Having suffered considerable disruption during the pandemic as restaurants, bars and nightclubs were closed, drinks manufacturer AG Barr has now come out the other side smiling. Full-year sales and profit are now ahead of pre-Covid days, and it is doling out more generous dividends once again.
While the company is sitting pretty, sustaining this positive momentum won’t be easy. There are considerable uncertainties about the strength of consumer spending once we move into April and energy prices shoot up. Inflationary pressures in general are intensifying and consumers will have to make some serious decisions about where they spend money, and where they cut back.
AG Barr will no doubt be banking on the consumer continuing to find some cash for small treats like its range of fizzy drinks including Irn Bru, as well as people refusing to give up small luxuries such as a night out with friends which is relevant to its Funkin cocktail brand.

*Work request 1*
Reproduce the passage on AG Barr from "Having suffered considerable" to "they cut back.".
*Work request 2*
Answer these questions using the passage on AG Barr:
(a) How do AG Barr's full-year sales and profit compare with pre-Covid levels?
(b) When are energy prices expected to shoot up?
(c) Which AG Barr brand is tied to people keeping up a night out with friends?
*Work request 3*
Continue the passage on AG Barr from its last sentence.

*Available data*
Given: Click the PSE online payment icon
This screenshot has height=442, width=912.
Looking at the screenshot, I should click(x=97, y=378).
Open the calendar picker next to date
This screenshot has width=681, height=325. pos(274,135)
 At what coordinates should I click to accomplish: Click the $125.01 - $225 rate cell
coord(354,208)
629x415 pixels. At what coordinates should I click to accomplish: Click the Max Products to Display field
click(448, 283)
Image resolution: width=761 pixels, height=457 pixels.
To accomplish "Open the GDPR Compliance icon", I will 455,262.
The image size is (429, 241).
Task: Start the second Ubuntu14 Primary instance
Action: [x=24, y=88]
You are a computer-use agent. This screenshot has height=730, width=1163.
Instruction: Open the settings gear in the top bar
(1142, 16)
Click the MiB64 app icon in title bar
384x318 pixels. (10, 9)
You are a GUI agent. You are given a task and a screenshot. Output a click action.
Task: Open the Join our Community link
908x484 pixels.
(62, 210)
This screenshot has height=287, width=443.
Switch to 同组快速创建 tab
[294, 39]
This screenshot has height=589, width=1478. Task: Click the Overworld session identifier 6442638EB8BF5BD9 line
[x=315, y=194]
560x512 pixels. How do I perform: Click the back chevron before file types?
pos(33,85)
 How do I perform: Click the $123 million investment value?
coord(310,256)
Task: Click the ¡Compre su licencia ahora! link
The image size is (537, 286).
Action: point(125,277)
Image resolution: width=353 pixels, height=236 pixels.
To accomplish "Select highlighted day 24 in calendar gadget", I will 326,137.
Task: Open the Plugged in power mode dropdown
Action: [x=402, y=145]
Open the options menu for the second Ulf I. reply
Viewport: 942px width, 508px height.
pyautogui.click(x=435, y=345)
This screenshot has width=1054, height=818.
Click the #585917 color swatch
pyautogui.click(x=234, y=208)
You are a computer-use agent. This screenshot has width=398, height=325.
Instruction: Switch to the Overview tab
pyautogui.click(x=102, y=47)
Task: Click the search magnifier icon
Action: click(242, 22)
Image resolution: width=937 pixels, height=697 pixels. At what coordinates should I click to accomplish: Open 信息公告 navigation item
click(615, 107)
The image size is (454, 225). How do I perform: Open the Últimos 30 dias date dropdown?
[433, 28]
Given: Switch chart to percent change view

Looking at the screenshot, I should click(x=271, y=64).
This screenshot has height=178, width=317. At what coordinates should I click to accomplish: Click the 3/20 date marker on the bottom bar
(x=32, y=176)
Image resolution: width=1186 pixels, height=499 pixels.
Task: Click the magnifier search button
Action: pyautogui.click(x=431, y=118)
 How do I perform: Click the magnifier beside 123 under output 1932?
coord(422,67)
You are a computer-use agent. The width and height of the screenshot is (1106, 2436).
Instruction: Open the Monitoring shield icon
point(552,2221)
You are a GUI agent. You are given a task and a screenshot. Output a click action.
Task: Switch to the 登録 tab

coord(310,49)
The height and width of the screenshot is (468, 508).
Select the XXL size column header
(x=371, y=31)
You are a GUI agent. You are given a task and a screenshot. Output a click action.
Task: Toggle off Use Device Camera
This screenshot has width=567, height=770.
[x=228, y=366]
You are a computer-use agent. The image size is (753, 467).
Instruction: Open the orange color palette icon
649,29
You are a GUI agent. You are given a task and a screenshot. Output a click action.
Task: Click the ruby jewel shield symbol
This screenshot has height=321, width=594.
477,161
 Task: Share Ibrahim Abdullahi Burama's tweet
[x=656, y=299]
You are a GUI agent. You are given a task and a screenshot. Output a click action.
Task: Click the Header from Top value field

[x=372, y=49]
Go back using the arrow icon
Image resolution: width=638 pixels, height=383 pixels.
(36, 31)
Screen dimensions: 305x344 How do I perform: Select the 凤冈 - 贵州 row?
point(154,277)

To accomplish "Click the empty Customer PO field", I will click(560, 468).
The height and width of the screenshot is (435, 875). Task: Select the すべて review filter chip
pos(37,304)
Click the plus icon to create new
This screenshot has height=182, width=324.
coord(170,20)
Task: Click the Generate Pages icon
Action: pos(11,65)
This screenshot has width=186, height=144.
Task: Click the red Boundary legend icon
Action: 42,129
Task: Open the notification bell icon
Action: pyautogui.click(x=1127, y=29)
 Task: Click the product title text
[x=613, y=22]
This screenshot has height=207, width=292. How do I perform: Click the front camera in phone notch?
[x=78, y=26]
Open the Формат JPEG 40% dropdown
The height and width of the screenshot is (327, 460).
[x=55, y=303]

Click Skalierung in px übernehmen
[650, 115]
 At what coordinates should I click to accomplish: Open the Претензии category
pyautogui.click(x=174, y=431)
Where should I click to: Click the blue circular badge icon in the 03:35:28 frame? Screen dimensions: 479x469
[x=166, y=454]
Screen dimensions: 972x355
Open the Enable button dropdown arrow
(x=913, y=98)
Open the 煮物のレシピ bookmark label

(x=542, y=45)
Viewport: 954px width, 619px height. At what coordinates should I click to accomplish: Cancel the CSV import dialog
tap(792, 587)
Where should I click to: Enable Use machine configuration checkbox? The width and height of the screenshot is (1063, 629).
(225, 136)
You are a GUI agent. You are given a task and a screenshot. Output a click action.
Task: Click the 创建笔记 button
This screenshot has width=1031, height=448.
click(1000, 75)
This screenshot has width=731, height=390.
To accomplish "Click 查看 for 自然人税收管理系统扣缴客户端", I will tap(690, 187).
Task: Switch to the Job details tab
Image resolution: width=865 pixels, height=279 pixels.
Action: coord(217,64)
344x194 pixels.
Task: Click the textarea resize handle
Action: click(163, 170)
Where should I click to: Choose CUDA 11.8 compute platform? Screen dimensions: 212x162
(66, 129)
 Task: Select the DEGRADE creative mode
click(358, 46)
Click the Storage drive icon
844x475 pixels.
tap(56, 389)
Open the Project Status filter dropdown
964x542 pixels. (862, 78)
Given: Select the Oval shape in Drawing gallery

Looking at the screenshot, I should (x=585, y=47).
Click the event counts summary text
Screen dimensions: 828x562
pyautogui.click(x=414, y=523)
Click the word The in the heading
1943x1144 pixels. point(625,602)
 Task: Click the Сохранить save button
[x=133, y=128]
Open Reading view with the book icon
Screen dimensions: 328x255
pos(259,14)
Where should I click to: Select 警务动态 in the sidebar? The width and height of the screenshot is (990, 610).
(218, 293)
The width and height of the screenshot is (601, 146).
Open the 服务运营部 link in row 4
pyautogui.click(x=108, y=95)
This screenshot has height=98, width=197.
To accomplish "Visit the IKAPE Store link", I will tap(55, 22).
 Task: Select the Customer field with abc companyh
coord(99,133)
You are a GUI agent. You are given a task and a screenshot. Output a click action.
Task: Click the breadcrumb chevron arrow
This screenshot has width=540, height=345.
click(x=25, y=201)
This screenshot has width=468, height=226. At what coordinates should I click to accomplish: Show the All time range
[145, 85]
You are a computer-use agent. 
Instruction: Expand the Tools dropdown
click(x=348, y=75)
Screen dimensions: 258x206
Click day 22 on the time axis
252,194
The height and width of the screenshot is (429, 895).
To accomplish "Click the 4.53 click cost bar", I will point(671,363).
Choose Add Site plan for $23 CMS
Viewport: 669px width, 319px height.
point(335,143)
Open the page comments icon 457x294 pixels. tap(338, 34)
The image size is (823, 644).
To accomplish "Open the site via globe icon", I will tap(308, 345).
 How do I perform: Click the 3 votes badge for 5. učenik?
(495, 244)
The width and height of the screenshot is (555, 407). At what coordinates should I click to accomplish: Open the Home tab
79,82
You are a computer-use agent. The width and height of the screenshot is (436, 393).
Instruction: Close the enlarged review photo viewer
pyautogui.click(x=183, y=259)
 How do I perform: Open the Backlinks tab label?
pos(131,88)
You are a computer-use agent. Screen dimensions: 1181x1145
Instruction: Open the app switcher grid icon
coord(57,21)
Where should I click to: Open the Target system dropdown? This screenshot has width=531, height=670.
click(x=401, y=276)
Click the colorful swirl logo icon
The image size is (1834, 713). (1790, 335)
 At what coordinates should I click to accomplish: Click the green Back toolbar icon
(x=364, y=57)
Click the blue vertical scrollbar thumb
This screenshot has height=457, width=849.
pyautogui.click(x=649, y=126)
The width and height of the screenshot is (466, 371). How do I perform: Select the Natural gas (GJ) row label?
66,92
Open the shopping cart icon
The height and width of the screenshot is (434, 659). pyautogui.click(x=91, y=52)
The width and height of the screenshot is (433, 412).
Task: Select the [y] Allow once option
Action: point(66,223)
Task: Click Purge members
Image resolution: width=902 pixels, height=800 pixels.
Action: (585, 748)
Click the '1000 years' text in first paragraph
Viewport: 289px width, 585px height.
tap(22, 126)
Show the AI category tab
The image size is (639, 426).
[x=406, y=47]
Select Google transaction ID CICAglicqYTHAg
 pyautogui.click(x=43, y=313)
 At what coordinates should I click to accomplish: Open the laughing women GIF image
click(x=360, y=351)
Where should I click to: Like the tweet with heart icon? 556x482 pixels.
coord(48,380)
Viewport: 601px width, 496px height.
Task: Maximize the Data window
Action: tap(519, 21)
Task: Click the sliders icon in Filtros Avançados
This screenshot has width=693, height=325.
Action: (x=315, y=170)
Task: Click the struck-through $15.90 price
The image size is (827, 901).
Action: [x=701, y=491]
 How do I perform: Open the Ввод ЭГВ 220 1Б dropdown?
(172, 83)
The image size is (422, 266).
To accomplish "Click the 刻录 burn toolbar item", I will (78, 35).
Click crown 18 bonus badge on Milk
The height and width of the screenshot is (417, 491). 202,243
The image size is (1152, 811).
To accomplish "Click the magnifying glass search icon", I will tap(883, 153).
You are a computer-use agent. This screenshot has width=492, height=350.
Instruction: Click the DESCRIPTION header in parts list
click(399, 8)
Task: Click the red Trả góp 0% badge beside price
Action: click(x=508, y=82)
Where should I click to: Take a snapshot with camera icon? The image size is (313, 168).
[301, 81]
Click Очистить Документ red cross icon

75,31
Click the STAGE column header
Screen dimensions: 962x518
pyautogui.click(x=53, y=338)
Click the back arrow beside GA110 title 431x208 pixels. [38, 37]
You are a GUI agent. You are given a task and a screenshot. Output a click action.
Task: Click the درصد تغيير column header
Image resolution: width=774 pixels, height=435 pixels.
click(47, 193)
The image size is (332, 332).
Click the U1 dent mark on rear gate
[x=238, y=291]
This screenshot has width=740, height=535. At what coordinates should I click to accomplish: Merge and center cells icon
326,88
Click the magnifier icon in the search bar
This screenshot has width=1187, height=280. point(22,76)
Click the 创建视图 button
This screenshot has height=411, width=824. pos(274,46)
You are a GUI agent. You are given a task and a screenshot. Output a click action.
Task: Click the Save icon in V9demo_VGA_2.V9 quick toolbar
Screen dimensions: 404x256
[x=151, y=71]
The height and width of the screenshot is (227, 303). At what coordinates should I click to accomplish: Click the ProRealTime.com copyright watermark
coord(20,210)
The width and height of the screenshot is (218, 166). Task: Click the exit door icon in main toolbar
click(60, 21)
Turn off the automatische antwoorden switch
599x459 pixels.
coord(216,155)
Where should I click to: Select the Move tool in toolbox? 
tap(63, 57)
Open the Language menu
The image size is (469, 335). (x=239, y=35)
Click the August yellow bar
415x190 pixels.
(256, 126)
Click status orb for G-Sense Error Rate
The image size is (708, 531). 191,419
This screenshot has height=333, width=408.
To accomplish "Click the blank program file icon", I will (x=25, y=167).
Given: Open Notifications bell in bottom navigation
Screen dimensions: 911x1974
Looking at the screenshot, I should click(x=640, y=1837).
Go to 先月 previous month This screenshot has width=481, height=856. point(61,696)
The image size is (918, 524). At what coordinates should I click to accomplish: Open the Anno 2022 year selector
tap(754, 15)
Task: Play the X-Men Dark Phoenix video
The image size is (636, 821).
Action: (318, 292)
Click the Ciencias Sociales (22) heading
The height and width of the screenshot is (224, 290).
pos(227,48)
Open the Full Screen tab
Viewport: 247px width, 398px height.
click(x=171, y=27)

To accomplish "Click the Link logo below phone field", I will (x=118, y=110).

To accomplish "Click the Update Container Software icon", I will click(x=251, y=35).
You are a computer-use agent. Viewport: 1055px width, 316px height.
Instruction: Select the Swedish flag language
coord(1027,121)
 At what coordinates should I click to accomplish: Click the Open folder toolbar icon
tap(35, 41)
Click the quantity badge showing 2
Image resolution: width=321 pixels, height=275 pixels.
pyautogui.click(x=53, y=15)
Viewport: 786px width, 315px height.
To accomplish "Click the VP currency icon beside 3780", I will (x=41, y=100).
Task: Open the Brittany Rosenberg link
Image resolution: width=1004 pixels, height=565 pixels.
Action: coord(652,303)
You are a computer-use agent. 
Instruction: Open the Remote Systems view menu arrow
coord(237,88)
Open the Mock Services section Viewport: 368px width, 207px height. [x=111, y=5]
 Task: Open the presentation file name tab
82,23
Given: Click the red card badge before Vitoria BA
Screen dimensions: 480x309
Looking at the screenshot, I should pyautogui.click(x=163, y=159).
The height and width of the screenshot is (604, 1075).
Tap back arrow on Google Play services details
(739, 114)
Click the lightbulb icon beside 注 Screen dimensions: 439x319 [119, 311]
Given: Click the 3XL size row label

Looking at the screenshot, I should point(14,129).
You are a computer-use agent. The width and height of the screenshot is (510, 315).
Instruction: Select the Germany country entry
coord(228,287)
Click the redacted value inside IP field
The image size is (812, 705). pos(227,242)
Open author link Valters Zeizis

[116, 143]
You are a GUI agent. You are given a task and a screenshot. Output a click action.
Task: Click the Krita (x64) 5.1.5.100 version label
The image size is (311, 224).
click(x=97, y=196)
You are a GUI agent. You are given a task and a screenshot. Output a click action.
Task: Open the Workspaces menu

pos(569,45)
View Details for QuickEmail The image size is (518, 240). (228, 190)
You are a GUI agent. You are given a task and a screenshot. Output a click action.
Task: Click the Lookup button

*Answer box 1*
Having suffered considerable disruption during the pandemic as restaurants, bars and nightclubs were closed, drinks manufacturer AG Barr has now come out the other side smiling. Full-year sales and profit are now ahead of pre-Covid days, and it is doling out more generous dividends once again.
While the company is sitting pretty, sustaining this positive momentum won’t be easy. There are considerable uncertainties about the strength of consumer spending once we move into April and energy prices shoot up. Inflationary pressures in general are intensifying and consumers will have to make some serious decisions about where they spend money, and where they cut back.

*Answer box 2*
(a) They are now ahead of pre-Covid days.
(b) Once we move into April.
(c) Its Funkin cocktail brand.

*Answer box 3*
“While it couldn’t have foreseen the Ukraine war pushing up the cost of living further, AG Barr last year taking steps to diversify its income might prove to have been a wise move. An investment in plant-based foods group Moma gives it a position in the foods sector and a new avenue through which to explore earnings growth opportunities,” said AJ Bell’s Russ Mould.
“Decent weather this spring and summer would be a major boost to the company, so too the Queen’s Jubilee bank holiday break which could turn out to be a four-day bumper sales period for all companies in the hospitality sector.”